PROBLEM:
Retype the data below from the beginning through the line containing "tap(492, 45)", including that line. Leave the pictures out.

INPUT DATA:
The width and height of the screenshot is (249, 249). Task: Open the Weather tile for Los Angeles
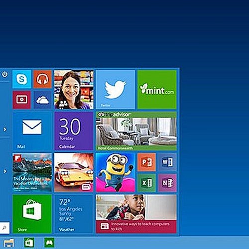tap(74, 214)
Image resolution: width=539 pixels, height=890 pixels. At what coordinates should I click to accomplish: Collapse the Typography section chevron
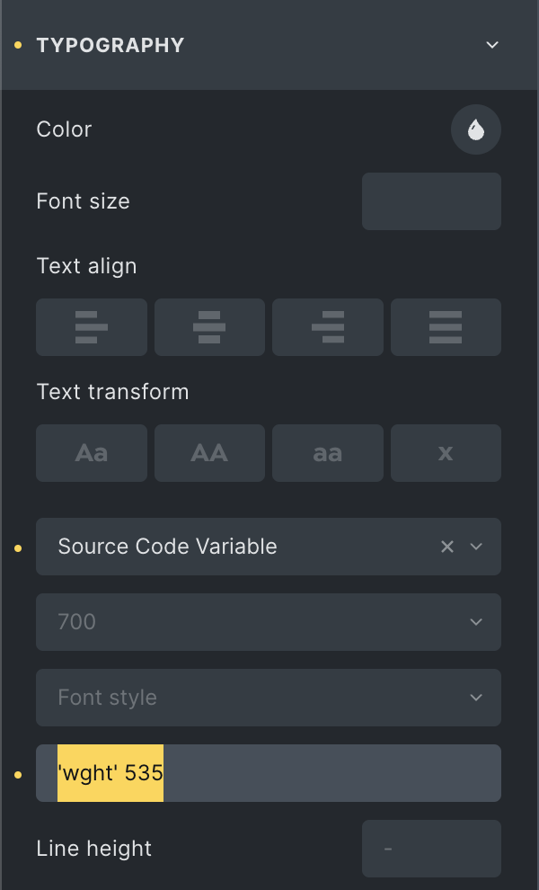tap(492, 45)
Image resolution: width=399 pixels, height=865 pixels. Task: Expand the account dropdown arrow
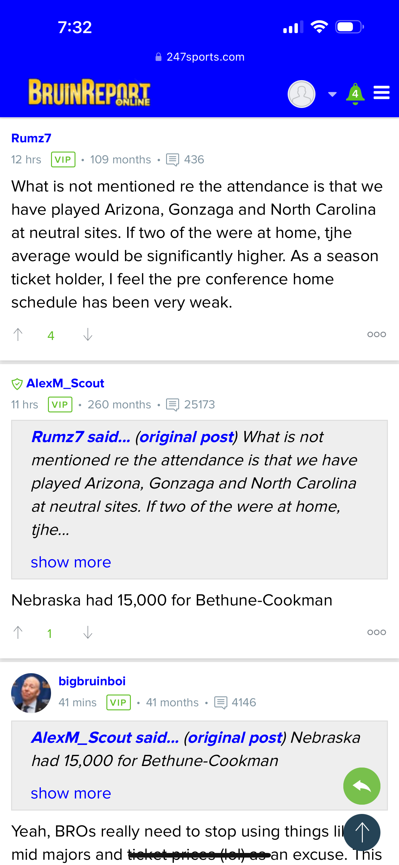332,94
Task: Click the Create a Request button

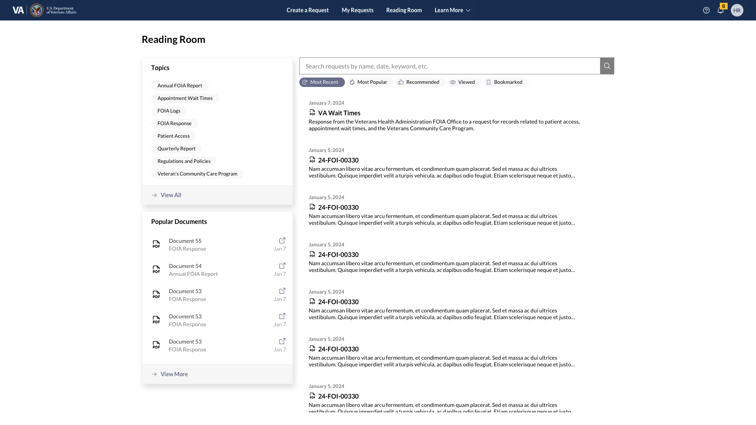Action: 308,10
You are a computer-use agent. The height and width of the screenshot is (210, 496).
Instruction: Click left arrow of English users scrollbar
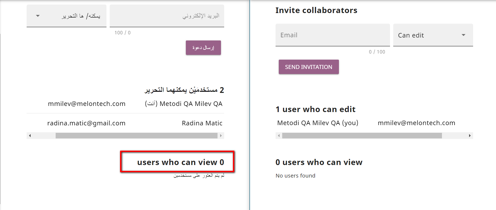[x=279, y=136]
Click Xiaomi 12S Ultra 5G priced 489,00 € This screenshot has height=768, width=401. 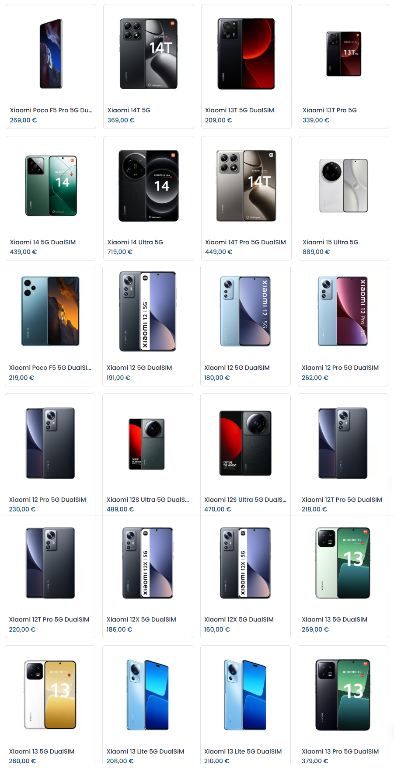point(148,500)
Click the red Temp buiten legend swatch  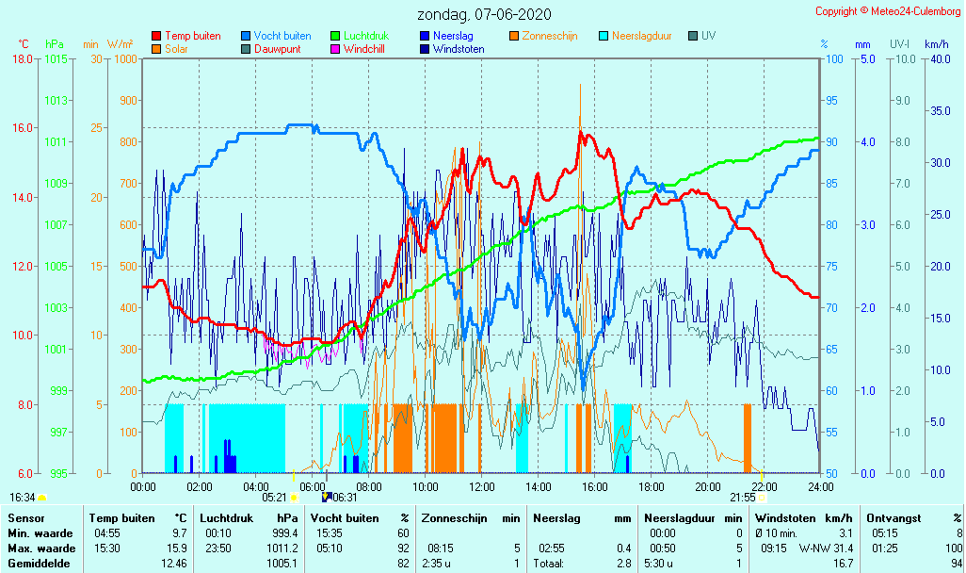click(x=156, y=37)
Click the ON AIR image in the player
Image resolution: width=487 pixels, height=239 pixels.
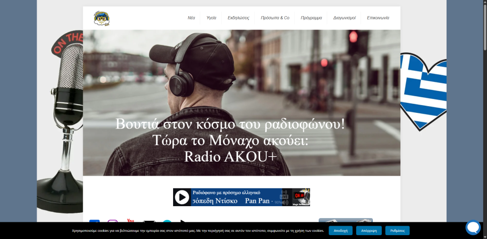point(301,197)
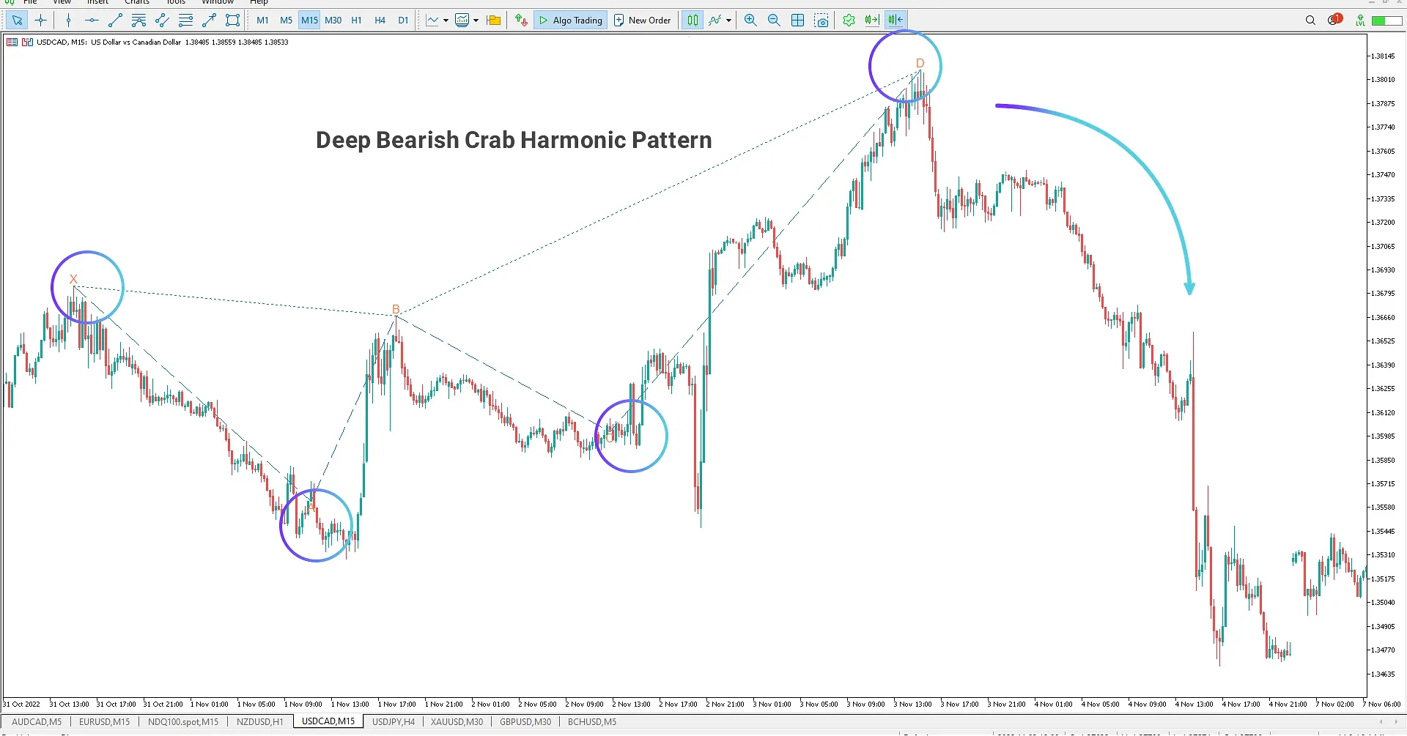Viewport: 1407px width, 736px height.
Task: Enable chart auto scroll
Action: pyautogui.click(x=871, y=20)
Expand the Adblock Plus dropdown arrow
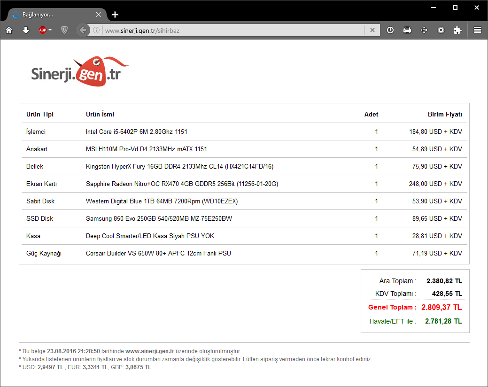 pos(50,30)
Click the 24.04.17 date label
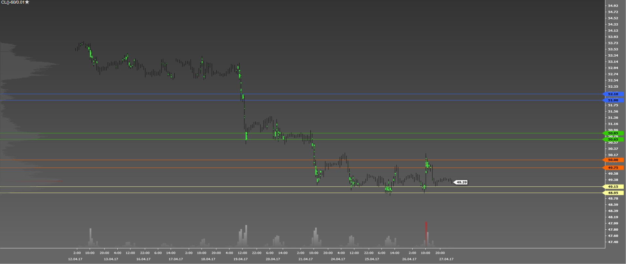Viewport: 626px width, 264px height. 338,259
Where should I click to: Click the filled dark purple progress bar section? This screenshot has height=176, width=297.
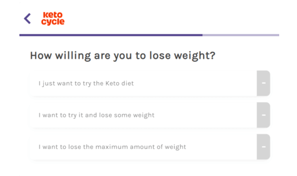pos(111,35)
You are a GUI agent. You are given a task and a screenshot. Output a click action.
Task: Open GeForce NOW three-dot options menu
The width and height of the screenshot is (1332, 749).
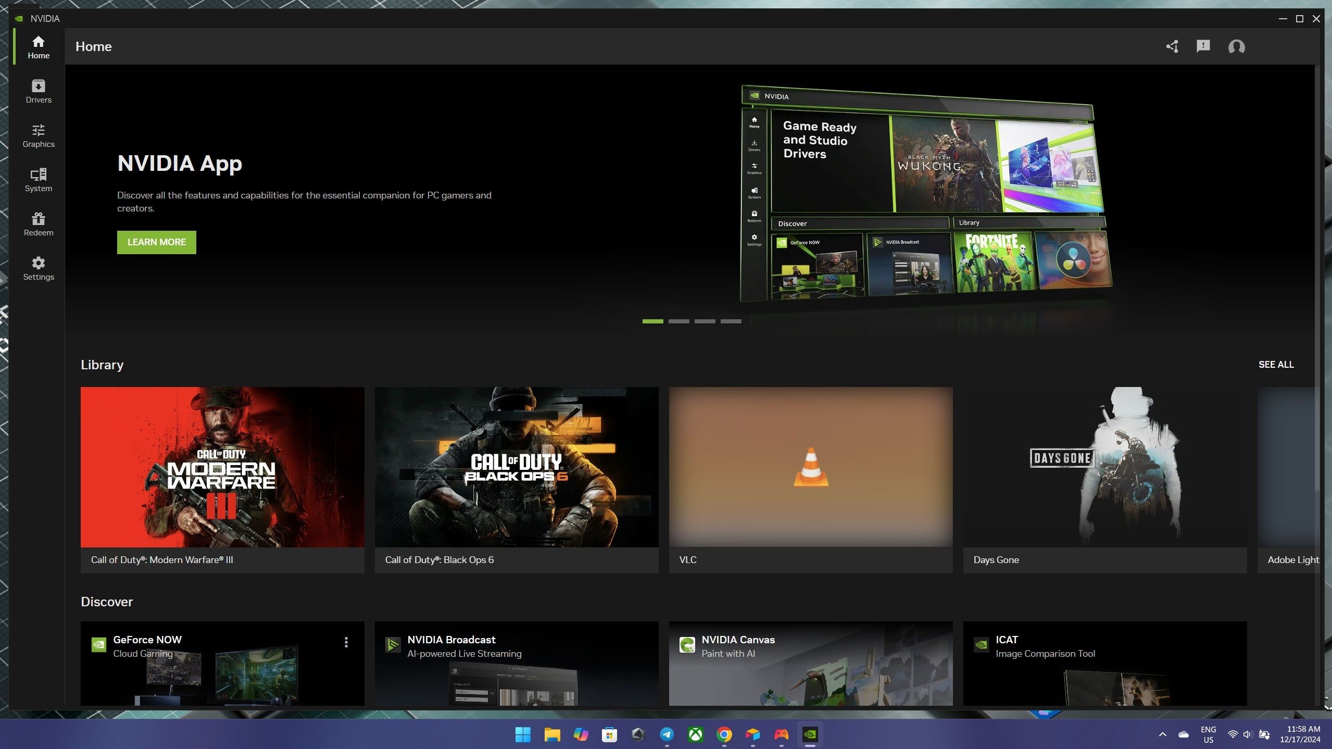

IN RESPONSE:
The width and height of the screenshot is (249, 249). Task: Open the Weather tile for Los Angeles
tap(74, 214)
Image resolution: width=539 pixels, height=890 pixels. At what coordinates should I click to accomplish: Collapse the Typography section chevron
tap(492, 45)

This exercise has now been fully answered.